Je me tus alors, et me résignai. Nous montâmes dans le bateau, et quelques instants plus tard nous allions vers le large. M’appuyant sur le bastingage, je plongeai mon regard dans l’île, et déjà la nostalgie m’envahissait. Reverrai-je un jour cet endroit ? Qu’adviendrait-il de toutes ces femmes, et de mes anciens camarades ? Et ma promise ? Mais étrangement, plus la houle m’éloignait de l’île et moins le regret était puissant, comme si je savais déjà que, dans le fond, laisser derrière moi ce lieu qui avait représenté tout un pan de mon existence n’était qu’un salut pour moi.
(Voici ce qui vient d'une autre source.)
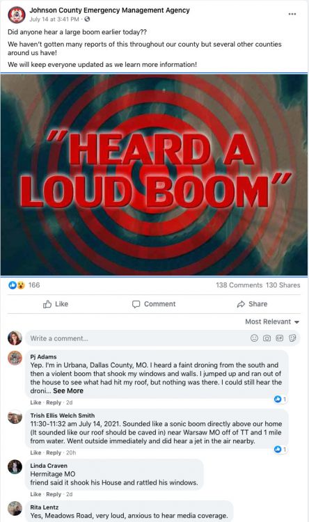Attach a photo using the camera icon
Image resolution: width=309 pixels, height=522 pixels.
coord(267,338)
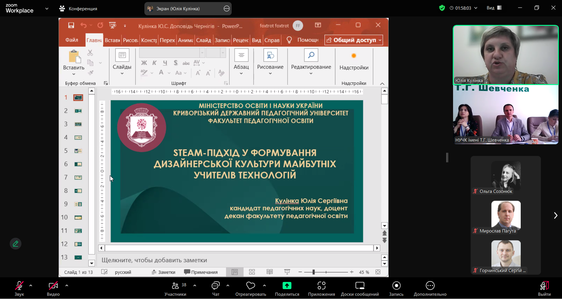The height and width of the screenshot is (299, 562).
Task: Expand audio options arrow next to Sound
Action: [x=31, y=286]
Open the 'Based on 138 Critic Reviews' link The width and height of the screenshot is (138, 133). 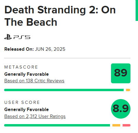[x=34, y=81]
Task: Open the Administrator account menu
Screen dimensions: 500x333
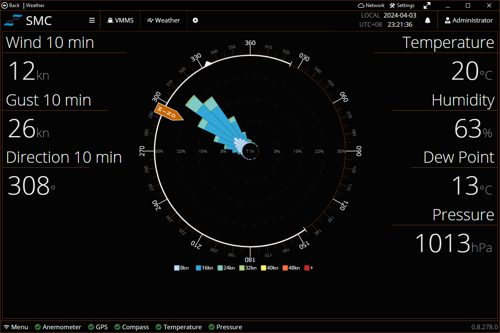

Au fond, il n’est pas mauvais de s’égarer quelque part où l’on n’est pas chez soi, si l’on en apprend quelque chose, et qu’il est bon de voguer vers de nouvelles destinations pleines de découvertes et de rencontres imprévisibles. Intérieurement, je tirai un trait sur cet aspect de mon passé. Il ferait toujours partie de moi, et sans doute quelques pigeons voyageurs s’échangeraient-ils encore entre moi et certaines des personnes qui resteraient là.
L’Odyssée était prêt à reprendre, et le vent du large gonfla les voiles et emplit mes poumons d’un air salé qui vivifia mon être. A présent, je le savais, et même si je l’avais un temps oublié, le Dieu des mers était à nouveau à mes côtés.